··· 提供的原文 ···

一場無休止的戰爭 淺談縱深防爬的「抗戰」之路

原標題：一場無休止的戰爭 淺談縱深防爬的「抗戰」之路

0x00 爬蟲=爬數據？

之所以又提「什麼是爬蟲」這個老生常談的問題，是前幾天有個驗證碼介面被刷的用戶在群里討論防護方案，他認為這種不算是爬蟲，爬數據的才叫爬蟲（這裡的「爬數據」指的是爬機票酒店住宿價格新聞小說漫畫評論SKU等等）。

沒錯，傳統意義上的爬蟲定義是這樣的，但本文即將討論的爬蟲，指任何能自動化完成一系列Web請求最終達到某種目的的程序，這些目的包括但不限於模擬投票讓你在某個在線評選中高票勝出、破解你的驗證碼（或者把驗證碼發給打碼平台）、模擬正常用戶下單買票以後卻不付款（讓正常用戶無票可買）等等、……現如今爬蟲的「趨利性」已經非常明顯，從獲取核心的商業信息（如價格、用戶信息等）到擾亂正常用戶的活動（如搶購、惡意刷票等），爬蟲已帶來越來越多業務營收、公司信譽以及核心數據方面的損失。

0x01爬蟲的幕後黑手們

反爬蟲與反反爬蟲的對抗是一條不歸路嗎？

··· 提供的資料 ···

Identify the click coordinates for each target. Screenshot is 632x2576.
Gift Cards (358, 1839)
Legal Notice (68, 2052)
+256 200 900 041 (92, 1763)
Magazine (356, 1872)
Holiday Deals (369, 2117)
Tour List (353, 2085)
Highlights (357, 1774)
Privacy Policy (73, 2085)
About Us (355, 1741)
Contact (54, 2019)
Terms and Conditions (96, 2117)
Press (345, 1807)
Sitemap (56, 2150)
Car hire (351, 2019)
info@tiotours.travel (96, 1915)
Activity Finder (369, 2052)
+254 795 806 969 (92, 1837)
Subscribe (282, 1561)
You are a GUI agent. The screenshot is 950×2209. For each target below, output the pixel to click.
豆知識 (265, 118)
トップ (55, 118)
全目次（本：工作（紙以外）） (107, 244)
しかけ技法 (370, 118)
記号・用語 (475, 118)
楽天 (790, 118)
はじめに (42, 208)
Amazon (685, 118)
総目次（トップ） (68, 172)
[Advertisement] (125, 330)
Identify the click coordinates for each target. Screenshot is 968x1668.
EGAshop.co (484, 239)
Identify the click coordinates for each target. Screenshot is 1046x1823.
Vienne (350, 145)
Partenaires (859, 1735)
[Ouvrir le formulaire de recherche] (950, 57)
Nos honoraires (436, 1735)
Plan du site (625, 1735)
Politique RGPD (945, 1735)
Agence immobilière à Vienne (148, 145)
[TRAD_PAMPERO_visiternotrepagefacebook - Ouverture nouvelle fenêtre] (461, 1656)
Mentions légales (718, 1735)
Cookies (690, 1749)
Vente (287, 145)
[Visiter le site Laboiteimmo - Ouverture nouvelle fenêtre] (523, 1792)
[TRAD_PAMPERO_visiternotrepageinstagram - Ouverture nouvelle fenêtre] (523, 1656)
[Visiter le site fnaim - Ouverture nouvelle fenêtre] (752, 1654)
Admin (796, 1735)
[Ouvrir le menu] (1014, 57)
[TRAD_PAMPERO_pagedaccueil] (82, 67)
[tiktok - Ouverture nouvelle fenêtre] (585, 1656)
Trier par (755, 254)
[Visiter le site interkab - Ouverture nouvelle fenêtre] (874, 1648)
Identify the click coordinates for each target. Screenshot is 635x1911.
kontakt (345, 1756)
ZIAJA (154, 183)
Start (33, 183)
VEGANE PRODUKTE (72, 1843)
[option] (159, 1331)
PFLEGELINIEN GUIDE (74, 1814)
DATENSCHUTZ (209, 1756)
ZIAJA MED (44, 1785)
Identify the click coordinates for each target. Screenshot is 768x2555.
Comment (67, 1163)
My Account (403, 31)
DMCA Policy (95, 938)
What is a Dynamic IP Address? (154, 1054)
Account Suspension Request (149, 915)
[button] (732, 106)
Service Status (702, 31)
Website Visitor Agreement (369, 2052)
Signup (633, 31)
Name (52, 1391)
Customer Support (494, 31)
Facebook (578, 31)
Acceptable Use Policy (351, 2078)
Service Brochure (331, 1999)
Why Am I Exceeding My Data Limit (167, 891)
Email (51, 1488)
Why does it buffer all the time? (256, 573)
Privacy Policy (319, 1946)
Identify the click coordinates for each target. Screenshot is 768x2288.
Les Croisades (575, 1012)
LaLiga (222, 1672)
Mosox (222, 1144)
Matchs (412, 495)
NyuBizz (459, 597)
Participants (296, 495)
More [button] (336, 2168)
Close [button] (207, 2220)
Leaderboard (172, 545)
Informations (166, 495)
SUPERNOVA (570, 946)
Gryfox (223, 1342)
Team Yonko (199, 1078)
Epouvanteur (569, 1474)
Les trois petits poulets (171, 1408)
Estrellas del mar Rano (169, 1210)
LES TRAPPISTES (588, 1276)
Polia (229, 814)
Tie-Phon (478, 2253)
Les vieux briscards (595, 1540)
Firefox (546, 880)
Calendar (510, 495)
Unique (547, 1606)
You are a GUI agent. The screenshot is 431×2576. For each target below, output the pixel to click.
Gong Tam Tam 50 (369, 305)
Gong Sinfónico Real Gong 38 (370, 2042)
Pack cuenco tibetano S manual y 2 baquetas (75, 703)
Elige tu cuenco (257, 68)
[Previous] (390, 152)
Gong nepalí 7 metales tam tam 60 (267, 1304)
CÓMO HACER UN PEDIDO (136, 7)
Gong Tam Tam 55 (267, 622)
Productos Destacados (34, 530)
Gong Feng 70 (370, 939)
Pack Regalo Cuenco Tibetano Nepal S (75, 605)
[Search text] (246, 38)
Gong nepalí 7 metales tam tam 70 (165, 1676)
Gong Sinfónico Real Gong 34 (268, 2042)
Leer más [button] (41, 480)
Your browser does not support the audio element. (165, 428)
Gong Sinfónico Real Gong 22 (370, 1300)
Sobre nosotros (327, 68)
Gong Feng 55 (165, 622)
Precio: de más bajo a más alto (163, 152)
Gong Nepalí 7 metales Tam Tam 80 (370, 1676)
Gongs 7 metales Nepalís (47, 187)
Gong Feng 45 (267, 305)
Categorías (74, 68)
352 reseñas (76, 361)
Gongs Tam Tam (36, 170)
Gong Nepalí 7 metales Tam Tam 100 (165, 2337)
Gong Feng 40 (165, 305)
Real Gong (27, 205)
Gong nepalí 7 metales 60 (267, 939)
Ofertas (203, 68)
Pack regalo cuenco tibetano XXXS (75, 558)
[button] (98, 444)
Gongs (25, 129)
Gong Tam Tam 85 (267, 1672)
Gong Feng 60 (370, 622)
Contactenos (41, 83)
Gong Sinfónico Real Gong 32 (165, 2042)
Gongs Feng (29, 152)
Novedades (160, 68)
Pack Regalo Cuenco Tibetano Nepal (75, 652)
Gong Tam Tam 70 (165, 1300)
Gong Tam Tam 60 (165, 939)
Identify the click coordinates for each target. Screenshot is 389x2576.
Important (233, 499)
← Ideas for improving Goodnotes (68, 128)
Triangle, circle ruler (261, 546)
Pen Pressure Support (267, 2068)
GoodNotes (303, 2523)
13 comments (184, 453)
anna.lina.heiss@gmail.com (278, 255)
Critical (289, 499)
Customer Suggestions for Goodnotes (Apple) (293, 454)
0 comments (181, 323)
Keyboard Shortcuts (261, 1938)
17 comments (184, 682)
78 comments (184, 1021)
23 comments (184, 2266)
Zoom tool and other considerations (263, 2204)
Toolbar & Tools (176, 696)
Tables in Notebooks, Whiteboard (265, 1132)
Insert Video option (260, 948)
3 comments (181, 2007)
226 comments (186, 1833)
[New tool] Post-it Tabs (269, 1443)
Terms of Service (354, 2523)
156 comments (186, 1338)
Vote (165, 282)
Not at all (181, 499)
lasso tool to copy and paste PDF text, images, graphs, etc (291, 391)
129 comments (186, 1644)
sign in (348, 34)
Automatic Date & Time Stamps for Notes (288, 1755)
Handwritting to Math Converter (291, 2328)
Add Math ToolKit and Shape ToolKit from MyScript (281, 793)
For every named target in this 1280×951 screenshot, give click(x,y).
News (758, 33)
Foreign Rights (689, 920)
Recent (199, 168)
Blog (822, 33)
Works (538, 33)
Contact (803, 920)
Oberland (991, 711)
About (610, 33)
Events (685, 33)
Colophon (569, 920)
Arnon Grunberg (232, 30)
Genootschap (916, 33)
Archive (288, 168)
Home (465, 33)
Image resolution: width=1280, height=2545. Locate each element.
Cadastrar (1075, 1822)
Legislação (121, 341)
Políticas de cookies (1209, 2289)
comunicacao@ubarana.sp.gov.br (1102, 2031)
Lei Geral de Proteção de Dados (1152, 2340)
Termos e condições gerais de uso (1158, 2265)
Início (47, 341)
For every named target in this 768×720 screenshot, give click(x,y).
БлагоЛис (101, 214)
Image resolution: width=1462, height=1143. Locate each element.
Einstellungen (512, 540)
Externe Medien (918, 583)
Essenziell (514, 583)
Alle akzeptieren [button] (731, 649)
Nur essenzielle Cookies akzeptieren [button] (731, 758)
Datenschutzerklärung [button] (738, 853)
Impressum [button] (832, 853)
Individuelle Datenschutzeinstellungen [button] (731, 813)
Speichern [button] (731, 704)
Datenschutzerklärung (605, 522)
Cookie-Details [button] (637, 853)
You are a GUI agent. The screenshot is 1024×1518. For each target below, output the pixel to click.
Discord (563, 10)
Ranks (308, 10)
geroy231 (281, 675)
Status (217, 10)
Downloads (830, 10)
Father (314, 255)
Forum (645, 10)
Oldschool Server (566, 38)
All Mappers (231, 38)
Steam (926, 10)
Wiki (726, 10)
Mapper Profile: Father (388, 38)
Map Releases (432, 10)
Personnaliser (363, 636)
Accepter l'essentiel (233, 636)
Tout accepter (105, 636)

···

#### [要做的事]
請接續上面那篇談防爬蟲的文章，從最後一句後面接著寫下去。

#### [輸出結果]
這個問題要辯證來看，從阿里雲安全團隊線上對抗的經驗來看，答案完全取決於你在跟什麼水平的爬蟲對抗，我們姑且拍腦袋把互聯網上的爬蟲流量來源劃為下面這幾類：

嗯…你大概也看出來，越往上，就越是不歸路了。現如今專業的黑灰產團伙因為背後有足夠強的利益驅動，不論是資源（比如換IP用的IP池）還是技術能力（各種繞過防爬策略的猥瑣手法）都有了長足進步，老話怎麼說的來著，無利不起早，就怕流氓會武術……

不過還好，二八法則至少從量上看也適用於這個話題，往往佔比例更大的，還是技術含量相對較低的爬蟲，畢竟攻防都有成本，對於大多數爬蟲來說，爬不動你可以爬別人嘛，何必花力氣研究你的防爬策略呢？畢竟沒有防爬保護的站點才是大多數XD。

撿軟柿子捏的思路還有另一個更常見的場景。現如今大部分的業務都會提供傳統PC、移動端APP以及API等多個服務渠道，APP做了加固爬網頁，網頁做了混淆爬API…這是真真的木桶原理，哪裡好爬爬哪裡，哪裡防爬策略好繞過就爬哪裡，這不是理論上的場景，而是我們已經真實遇到的案例。因此，一個能覆蓋所有場景的防爬體系非常重要。

0x02 何為縱深？有多深？

因材施教，對症下藥。回到之前對攻擊者的分層上來說，我們需要有不同的套路對付不同等級的攻擊者。在無數個與線上爬蟲對抗的日夜裡，我們既見過簡單封禁一個IP就搞定的大規模撞庫行為，也遇到過具備完善的監控系統和技術人員24小時繞個不停的黑產團伙。從對抗上來說，絕對安全不會被繞過的系統是不存在的，我們能做的就是不斷提高攻擊者的繞過成本，而這個成本會隨著防護層次的豐富指數級上漲。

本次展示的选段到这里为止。